Action Attribute Detection from Sports Videos with Contextual Constraints
Author(s) -
Xiaodong Yu,
Ching L. Teo,
Yezhou Yang,
Cornelia Fermüller,
Yiannis Aloimonos
Publication year - 2013
Language(s) - English
Resource type - Conference proceedings
DOI - 10.5244/c.27.79
Subject(s) - computer science , action (physics) , classifier (uml) , false positive paradox , conditional random field , artificial intelligence , action recognition , motion (physics) , machine learning , event (particle physics) , conditional independence , pattern recognition (psychology) , class (philosophy) , physics , quantum mechanics
In this paper, we are interested in detecting action attributes from sports videos for event understanding and video analysis. Action attribute is a middle layer between low level motion features and high level action classes, which includes various motion patterns of human limbs and bodies and the interaction between human and objects. Successfully detecting action attributes provides a richer video description that facilitates many other important tasks, such action classification, video understanding, automatic video transcript, etc. A naive approach to deal with this challenging problem is to train a classifier for each attribute and then use them to detect attributes in novel videos independently.
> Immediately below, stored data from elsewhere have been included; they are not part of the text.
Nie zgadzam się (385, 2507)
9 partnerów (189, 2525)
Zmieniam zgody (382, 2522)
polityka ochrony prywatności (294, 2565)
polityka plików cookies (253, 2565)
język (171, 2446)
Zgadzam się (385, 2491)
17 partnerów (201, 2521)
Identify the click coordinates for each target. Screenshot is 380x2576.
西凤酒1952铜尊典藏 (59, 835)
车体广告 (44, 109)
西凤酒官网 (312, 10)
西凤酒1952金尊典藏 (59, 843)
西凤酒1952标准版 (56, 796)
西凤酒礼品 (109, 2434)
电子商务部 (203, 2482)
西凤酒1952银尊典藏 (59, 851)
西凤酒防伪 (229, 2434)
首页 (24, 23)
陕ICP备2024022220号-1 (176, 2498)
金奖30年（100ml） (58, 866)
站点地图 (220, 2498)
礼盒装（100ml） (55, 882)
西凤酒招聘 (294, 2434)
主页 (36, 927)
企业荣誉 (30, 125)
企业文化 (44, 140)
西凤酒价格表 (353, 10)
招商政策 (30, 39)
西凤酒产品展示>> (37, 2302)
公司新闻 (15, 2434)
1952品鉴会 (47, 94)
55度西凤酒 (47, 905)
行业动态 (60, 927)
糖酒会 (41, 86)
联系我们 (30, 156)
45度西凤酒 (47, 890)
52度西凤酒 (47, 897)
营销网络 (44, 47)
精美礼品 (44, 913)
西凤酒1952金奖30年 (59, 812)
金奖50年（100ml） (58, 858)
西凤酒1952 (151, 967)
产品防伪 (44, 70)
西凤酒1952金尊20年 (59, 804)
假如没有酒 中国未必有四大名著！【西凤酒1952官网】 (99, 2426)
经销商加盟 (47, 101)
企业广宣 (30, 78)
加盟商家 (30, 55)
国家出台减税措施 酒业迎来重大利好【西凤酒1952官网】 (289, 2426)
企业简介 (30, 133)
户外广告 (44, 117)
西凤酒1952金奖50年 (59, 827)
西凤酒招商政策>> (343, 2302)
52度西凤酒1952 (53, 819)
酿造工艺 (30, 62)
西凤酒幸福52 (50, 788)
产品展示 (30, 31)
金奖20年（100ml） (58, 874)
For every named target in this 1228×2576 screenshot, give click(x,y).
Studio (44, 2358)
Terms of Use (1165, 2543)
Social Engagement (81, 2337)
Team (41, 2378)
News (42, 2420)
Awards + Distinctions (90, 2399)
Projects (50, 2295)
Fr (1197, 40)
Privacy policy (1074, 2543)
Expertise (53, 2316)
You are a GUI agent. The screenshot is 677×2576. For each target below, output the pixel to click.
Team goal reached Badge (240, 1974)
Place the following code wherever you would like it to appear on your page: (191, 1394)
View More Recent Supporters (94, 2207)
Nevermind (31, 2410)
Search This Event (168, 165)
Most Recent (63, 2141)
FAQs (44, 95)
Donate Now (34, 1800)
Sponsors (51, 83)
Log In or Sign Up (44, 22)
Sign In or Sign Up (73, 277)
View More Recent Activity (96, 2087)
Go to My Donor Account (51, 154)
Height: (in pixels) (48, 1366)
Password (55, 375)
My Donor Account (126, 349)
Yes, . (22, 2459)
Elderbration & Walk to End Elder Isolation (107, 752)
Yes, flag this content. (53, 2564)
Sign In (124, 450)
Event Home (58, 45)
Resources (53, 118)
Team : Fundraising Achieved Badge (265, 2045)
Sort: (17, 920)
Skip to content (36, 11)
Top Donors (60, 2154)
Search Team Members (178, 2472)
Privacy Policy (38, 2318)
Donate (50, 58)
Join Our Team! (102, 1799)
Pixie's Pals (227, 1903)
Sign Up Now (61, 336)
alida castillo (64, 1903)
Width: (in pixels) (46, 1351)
However, this independence assumption is often too strong, and as we show in our experiments, produces a large number of false positives in practice. We propose a novel approach that incorporates the contextual constraints for activity attribute detection. The temporal contexts within an attribute and the co-occurrence contexts between different attributes are modelled by a factorial conditional random field, which encourages agreement between different time points and attributes. The effectiveness of our methods are clearly illustrated by the experimental evaluations.